*Что сделать:* Замените во фрагменте текста «символические системы» на «знаковые системы» и приведите отрывок между словами «Как ни перелагай» и «скажется, непременно скажется.» включительно.

Как ни перелагай символизм в свете сознания о бытии, куда ни заставляй его указывать и взывать, все в том же кругу останется ум вращаться, скомороша тварному о тварном.

Вспомним с вящей осторожностью, что символические системы — через время и пространство — сообщают душе не только знание, но и действование. Символы обладают побудительной силой, обращаются не столько в функции ориентации (для нее более действенен образ), сколько в функции мотивации. Обращение автора к сознанию о бытии поэтому не столь уж равнодушно, как могло бы показаться на первый взгляд, оно пробуждает дремлющую ветхую праоснову разума и толчется у сердца единородными с этой основой помыслами. Оно скажется, непременно скажется.

Многое для меня остается еще невнятным. То многое, что в первородных сопряжениях о. Павла было остерегающим толком к нашему времени и что мы, находясь в потоке его быстроходных переворачиваний, невольно воспринимаем уже задним числом: сквозь «семиотическую революцию», будучи окруженными бесчисленными починами знать и действовать о знаках, общениях, диалогах и коммуникациях, традициях и трансляциях. Опосредовавшись опытом и итогами этих починов, пообвыкнув знать и действовать именно так, а не иначе, мы живем в среде столь разнообразной, бесхарактерной, что тяга все свести к немногим, но простым и глубоким началам, свести к цельности, пожалуй, перевешивает ныне тягу к всеполноте. Сомневаясь в доступности «сумм», мы еще порой надеемся на сподручность «систем»; поустав от изобретений, тяготеем к преданию. Сознаемся, однако, что пока безуспешно.

Поэтому, оглядываясь на духовный подвиг, разросшийся в «Столп и Утверждение Истины» [Флоренский 1914], удивляемся и благоговеем: не это ли вместилище извечно искомой цельности и полноты, не тут ли пристанище завершений, глас, благовествующий внове? Чем далее отступает в прошлое — непрошедшее — этот подвиг, тем отчетливее прорисовывается обилие замыслов и истинные размеры достигнутого в книге и других известных нам творениях ее создателя. Они и сейчас уже видятся огромными, что-то будет далее! Печально сожалеем о не увидевшей свет книге «У водоразделов мысли» — чего стоит один уже план! [2] — и о всем том, чем не успел порадовать мир мученически ушедший от нас о. Павел.

Но памятуем не только к скорби, а и к осторожности, к заповедям духовной чистоты, от соблазна знать, как бы и не зная, видеть, не догадываясь, ждать и не узнать пришедшего.

*Записанные данные:*
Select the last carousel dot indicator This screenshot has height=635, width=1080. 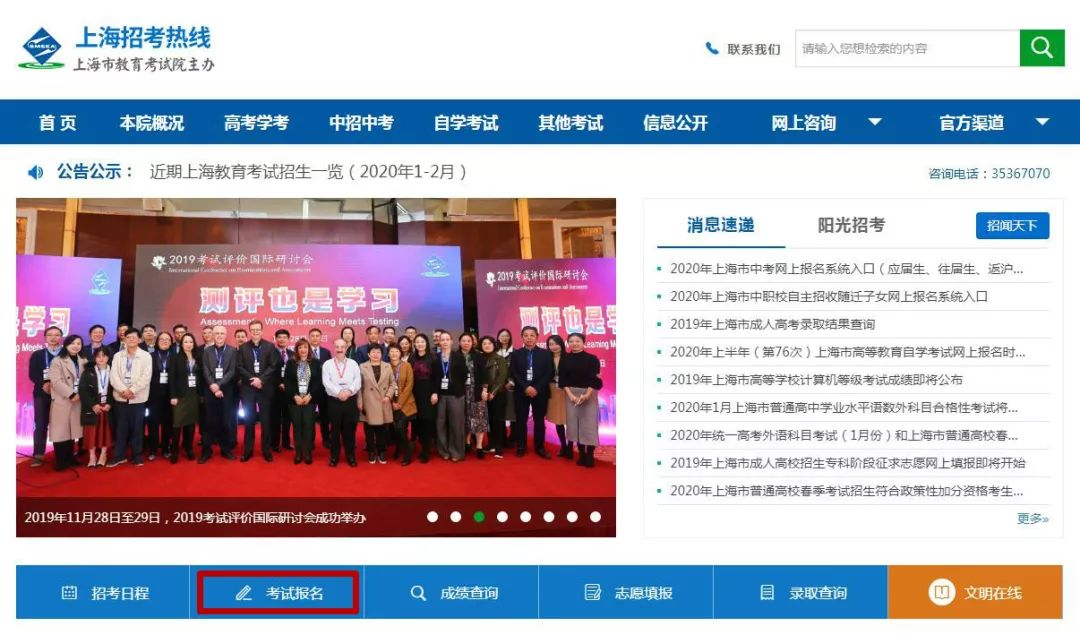tap(595, 517)

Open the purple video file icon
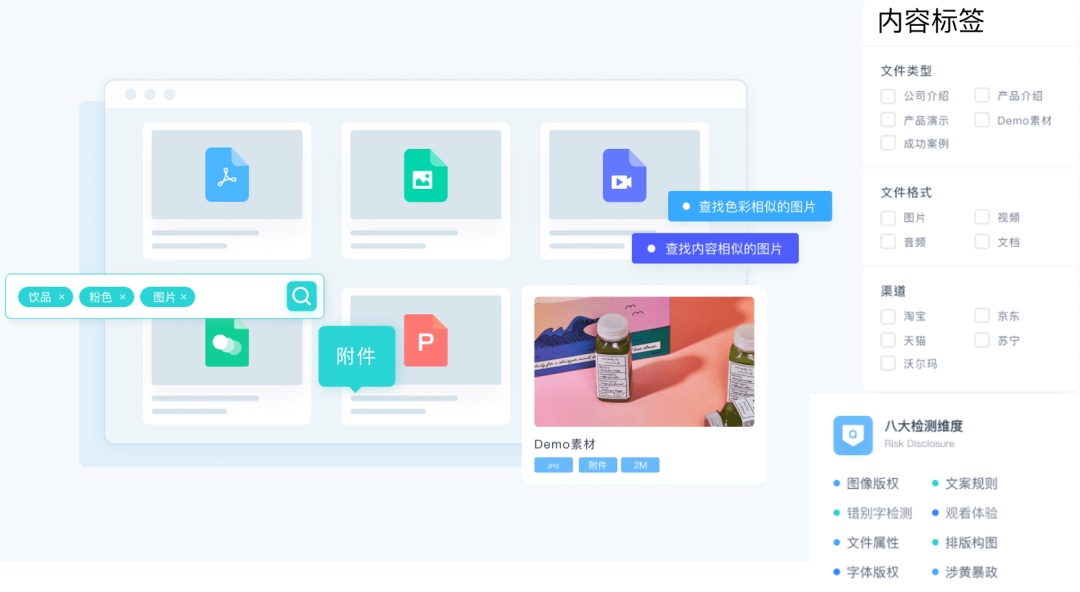pos(624,175)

*Полный ответ:*
Как ни перелагай символизм в свете сознания о бытии, куда ни заставляй его указывать и взывать, все в том же кругу останется ум вращаться, скомороша тварному о тварном.

Вспомним с вящей осторожностью, что знаковые системы — через время и пространство — сообщают душе не только знание, но и действование. Символы обладают побудительной силой, обращаются не столько в функции ориентации (для нее более действенен образ), сколько в функции мотивации. Обращение автора к сознанию о бытии поэтому не столь уж равнодушно, как могло бы показаться на первый взгляд, оно пробуждает дремлющую ветхую праоснову разума и толчется у сердца единородными с этой основой помыслами. Оно скажется, непременно скажется.